I have been an avid nvidia follower for most of my gaming career but things have shifted with the litecoin craze. An HD 7950 that sold for <$200 last year now sells for 1.5x that, used. So a gamer who bought a 7950 or 7970 in the past year actually saw the value of their card RISE over time, something that I never could have imagined. In terms of performance, all of my AMD cards overclock extremely well, far better than anything I've been able to do with my nvidia cards. They also perform well for all the games I've tried and the drivers are not nearly as bad as people make them out to be.
Posted on Reply
#100
GC_PaNzerFIN
I have never seen a typical load that is so close to Furmark than mining crypto currency. And people tend to do it 24/7. Heat output and temperatures are high compared to any typical gaming load. Also VRMs go easily above 100 degrees celcius which is something people often forget. Fans need to run high RPM to keep cards within acceptable operating temperatures. Indeed, temperature has pretty serious effect on failure rate of CMOS devices.

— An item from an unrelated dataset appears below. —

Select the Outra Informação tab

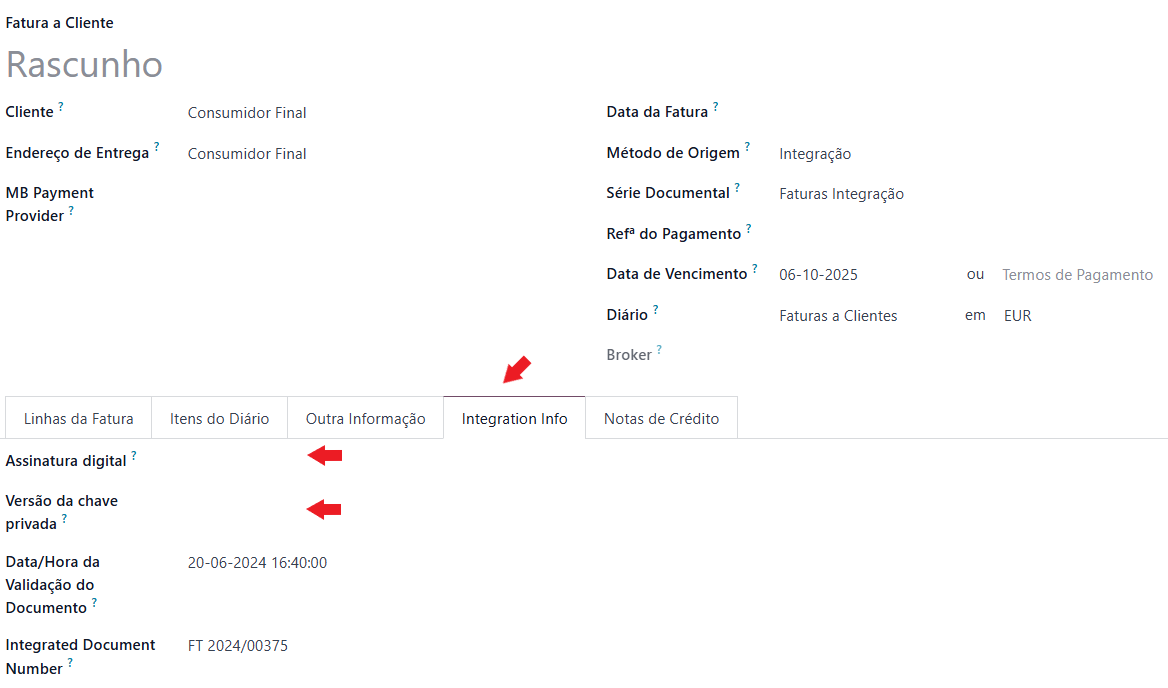click(x=366, y=419)
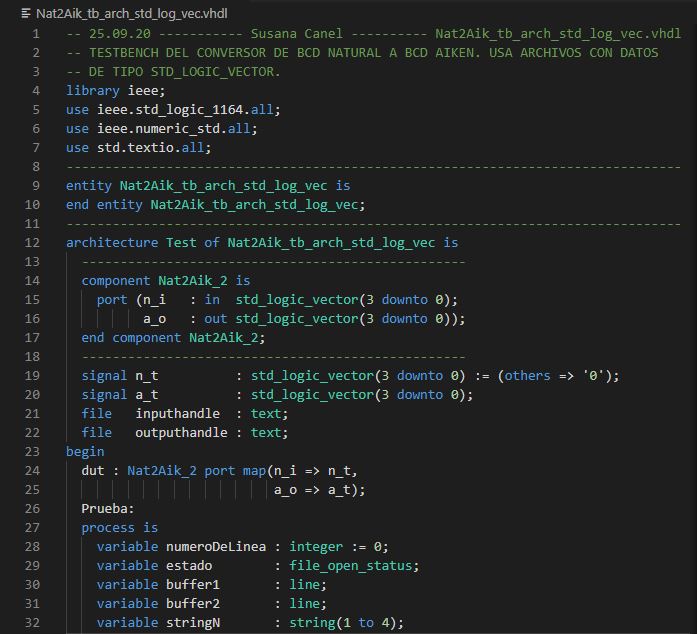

Here is example with certain memory IC. Quite a big impact going from 90c to 60c, isn't it?


Also integrated circuits do degrade slowly over time. Excess heat and voltage etc. only make it worse. These is ton of articles in web for those interested to read.

This one for example, you could try wikipedia too:
www.semicon.panasonic.co.jp/en/aboutus/pdf/t04007be-3.pdf

PS. Every proper integrated circuit designer / electrical engineer knows this. If you are not one of them, maybe should check facts before making too much noise?